■ TASK STATEMENT ■
Answer these questions about the forum thread on extracting text from a PDF:
(a) In which two programs does the person asking see weird characters when selecting text?
(b) Which browser does vanadium say handles the text as well as Evince?
(c) How did the asker's friend judge the text file that multilingual-pdf2text produced?

■ TEXT SEGMENT ■
|---|

0

I try selecting text with mouse from this Slovak document: https://fphil.uniba.sk/fileadmin/fif/katedry_pracoviska/sas/Publikacie/Foneticka_prirucka.pdf .

In Browser (Chromium) and in Okular I have weird characters in selection.

When I extract text in Okular from this document, I have also unrecognized characters, in a different way.

EDIT: I have found this library/tool: https://pypi.org/project/multilingual-pdf2text/ that probably would help me, but I don't know how to use it.

Is the way extract text from this document with correctly recognized characters?

user545
  • 1
  • 1
  • You are not indicating which text to select so other users could reproduce the issue. I see no issues copy/pasting text using Evince but I may be testing the wrong spot. – vanadium Jun 26 '23 at 06:45
  • I can confirm with Chromium: no characters are recognized. With Firefox, it goes equally well as with Evince, but now I see your problem where some characters, like Ľ and Ž, are not properly recognized. – vanadium Jun 26 '23 at 07:11
  • I'm concerned about the misrecognition of letters "Ľ" and "Ž", for example, in the name Ľudmila Žigová on the front page. I figured out how the program multilingual-pdf2text works. It gives good results. I'm waiting for my friend's confirmation of results. – user545 Jun 26 '23 at 12:55
  • The result is mediocre, as my friend told me when he looked at the generated text file. – user545 Jun 26 '23 at 17:00

0 Answers0

|---|

■ DATA ENTRIES ■
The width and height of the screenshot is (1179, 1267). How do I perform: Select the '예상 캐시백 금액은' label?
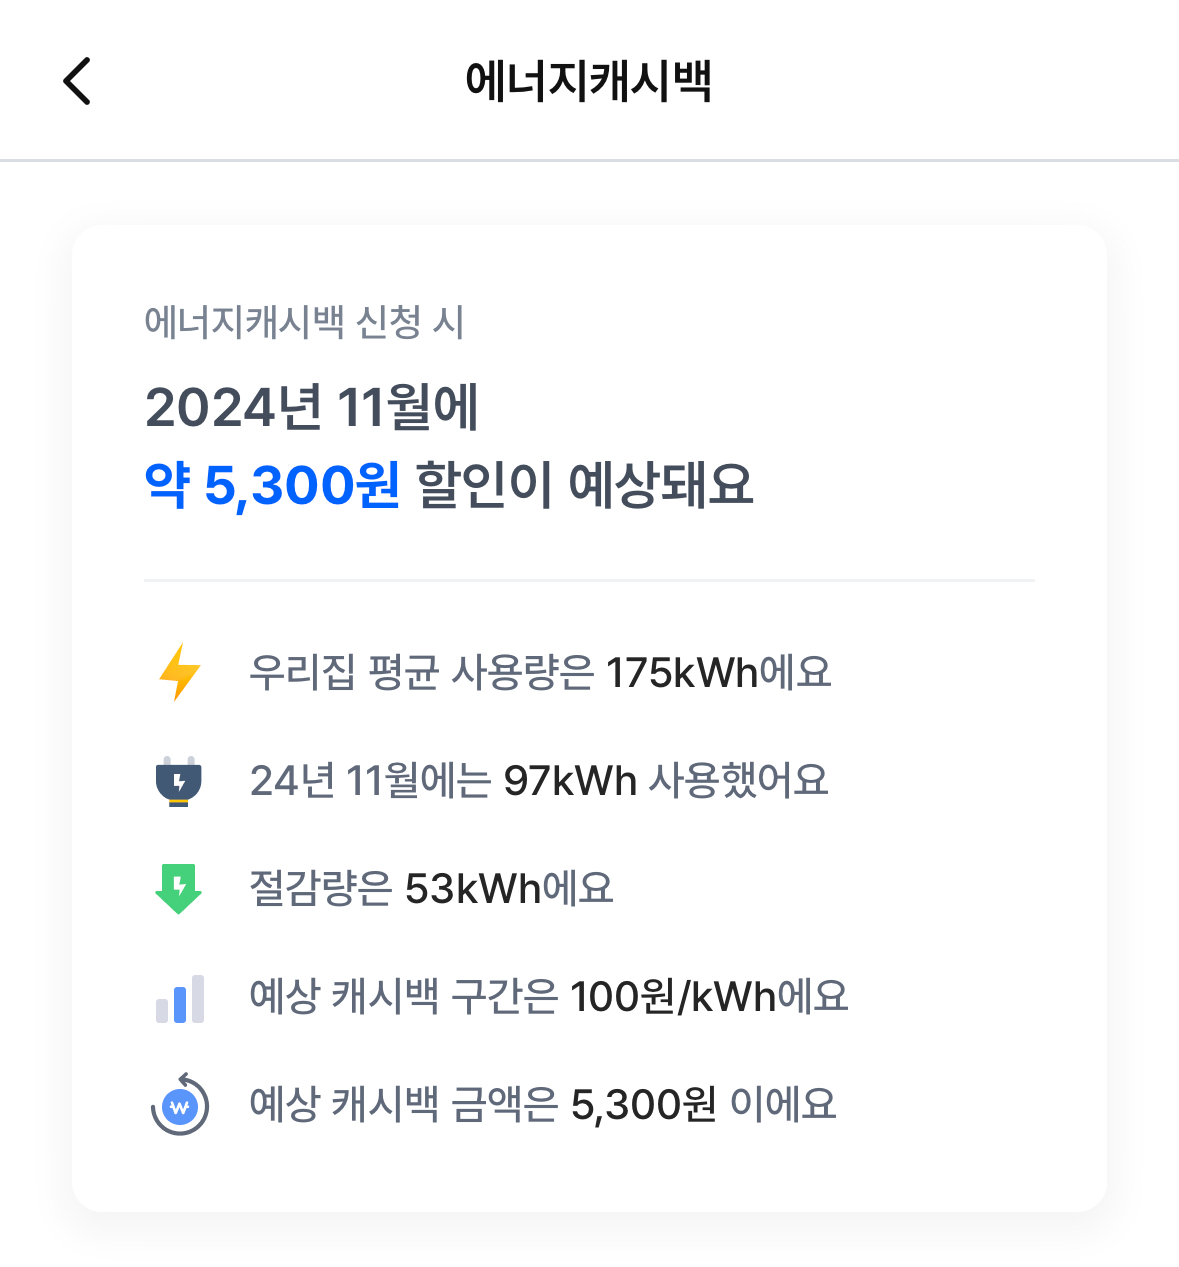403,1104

|---|

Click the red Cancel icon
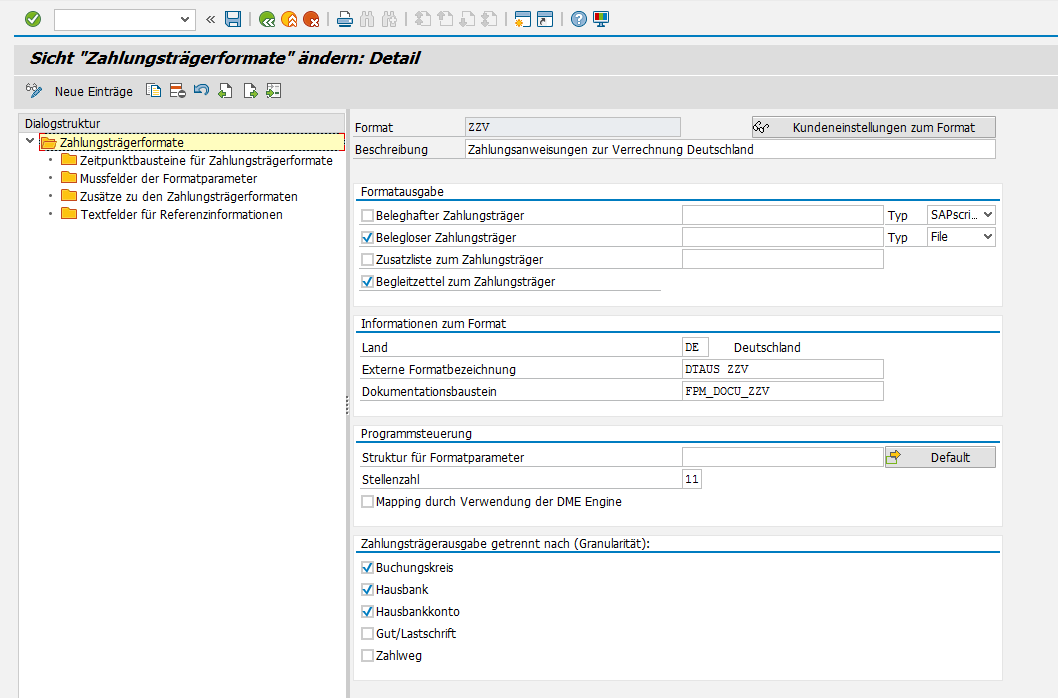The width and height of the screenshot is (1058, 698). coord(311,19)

|---|

■ EXERCISE SOLUTION ■
(a) Chromium and Okular.
(b) Firefox.
(c) The friend called the result mediocre.